Lately, I’ve become aware of a phenomenon called “natural multiplicity”. People/systems like Astraea and Amorpha discuss this thing. It’s nothing like my “system” – mine isn’t natural and it is by far not as formed as theirs are -, but it’s a very interesting phenomenon. Cause why should people be allowed only one person per body? If we say so, we say that appearance (ie. whether there is a different body) is the borderline between one person and another, while the experience of different people is essentially mental. You can’t say so without having a differentiation between the self and the other, for if you did not make this distinction, what value does the idea of different people have?
Is it an idea? I’d say not. I cannot feel that my sister is “me”, and yet I can feel that I am “me”, and, if you get into plurality anyway, I can feel that the “ladies” are “me”, to an extent (in that their qualities and perspectives should be mine). Some people contend that “the self” is only a linguistic principle, for most verbs require a defined subject, but would you ask who is raining if it rains? I wouldn’t. So I don’t think it’s merely linguistic, even though one can become very detached from oneself when one dissociates.

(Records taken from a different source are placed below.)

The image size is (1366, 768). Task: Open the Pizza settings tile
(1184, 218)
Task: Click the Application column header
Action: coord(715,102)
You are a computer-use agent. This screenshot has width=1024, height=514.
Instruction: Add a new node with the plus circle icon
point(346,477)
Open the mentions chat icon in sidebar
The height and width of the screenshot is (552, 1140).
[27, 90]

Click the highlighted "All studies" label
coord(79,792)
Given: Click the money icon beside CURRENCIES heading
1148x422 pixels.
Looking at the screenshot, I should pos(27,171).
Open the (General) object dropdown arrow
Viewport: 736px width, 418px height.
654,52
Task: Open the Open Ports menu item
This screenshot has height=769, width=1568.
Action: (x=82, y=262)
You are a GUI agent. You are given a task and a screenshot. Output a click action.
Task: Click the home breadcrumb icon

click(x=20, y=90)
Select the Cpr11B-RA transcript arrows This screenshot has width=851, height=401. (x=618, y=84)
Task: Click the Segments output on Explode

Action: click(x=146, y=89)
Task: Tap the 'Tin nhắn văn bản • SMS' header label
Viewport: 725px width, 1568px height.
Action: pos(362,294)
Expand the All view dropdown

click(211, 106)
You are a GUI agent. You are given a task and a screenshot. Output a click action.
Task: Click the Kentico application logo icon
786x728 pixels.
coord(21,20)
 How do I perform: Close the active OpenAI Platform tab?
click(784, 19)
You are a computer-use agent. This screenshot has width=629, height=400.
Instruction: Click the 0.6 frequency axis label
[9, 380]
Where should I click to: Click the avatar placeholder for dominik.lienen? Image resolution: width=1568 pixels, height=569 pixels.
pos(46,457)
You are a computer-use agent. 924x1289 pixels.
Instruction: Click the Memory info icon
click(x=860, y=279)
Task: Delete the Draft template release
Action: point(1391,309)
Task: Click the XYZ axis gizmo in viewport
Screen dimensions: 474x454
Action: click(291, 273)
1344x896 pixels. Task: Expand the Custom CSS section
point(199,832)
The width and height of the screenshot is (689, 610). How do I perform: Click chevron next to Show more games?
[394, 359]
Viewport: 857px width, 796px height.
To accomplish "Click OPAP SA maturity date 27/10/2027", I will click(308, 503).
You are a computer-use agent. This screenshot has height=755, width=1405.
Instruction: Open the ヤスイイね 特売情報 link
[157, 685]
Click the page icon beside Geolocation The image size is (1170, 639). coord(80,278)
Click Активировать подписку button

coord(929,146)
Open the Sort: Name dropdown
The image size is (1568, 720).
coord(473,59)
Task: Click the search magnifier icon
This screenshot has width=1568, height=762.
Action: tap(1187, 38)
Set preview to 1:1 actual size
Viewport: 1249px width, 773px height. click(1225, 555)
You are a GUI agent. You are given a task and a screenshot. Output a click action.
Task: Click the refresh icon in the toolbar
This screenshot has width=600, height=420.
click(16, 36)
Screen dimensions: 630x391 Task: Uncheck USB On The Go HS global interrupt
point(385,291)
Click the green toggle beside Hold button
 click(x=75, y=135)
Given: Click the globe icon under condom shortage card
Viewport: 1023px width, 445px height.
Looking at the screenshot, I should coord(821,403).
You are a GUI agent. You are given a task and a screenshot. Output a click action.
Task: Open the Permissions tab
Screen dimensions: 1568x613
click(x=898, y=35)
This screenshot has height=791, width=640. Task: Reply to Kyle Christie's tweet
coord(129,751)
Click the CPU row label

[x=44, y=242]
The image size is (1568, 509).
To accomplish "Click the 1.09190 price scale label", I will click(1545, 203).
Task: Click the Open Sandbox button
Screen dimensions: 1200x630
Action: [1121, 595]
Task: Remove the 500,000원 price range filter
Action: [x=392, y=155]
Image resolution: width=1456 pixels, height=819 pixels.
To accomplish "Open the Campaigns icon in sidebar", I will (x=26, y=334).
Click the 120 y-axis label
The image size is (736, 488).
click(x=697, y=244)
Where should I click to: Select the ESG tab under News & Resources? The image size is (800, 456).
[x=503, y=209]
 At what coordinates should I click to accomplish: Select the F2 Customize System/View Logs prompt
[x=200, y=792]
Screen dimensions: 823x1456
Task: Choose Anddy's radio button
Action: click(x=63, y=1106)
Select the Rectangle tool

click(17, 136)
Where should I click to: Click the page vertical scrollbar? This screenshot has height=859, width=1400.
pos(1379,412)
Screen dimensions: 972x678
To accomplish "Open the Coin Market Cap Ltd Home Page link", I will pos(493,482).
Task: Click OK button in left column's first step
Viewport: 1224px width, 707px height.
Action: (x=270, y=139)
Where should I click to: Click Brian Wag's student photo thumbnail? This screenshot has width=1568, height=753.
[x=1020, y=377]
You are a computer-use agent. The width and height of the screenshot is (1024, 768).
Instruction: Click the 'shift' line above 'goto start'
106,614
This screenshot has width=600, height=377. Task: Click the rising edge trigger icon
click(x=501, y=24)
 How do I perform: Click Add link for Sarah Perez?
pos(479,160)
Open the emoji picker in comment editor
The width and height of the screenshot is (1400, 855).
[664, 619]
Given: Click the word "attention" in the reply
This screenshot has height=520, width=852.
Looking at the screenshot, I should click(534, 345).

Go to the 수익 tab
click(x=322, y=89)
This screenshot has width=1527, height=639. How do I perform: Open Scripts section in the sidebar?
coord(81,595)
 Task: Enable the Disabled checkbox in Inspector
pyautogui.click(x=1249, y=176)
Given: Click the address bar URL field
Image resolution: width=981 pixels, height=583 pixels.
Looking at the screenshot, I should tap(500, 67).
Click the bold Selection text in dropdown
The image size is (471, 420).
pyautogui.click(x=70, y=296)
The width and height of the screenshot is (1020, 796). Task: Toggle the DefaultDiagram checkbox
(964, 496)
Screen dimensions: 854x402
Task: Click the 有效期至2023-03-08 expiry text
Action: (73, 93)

That still only validates the claim that what we call “self” is a mental experience, not something empirical. And even if it were empirical, that would not mean that it’d be by the existence of a body that personhood is defined. I don’t know how natural multiplicity would be accounted for in the physiological or neurological sense, but we don’t know if homosexuals have any neurological or physiological difference, either.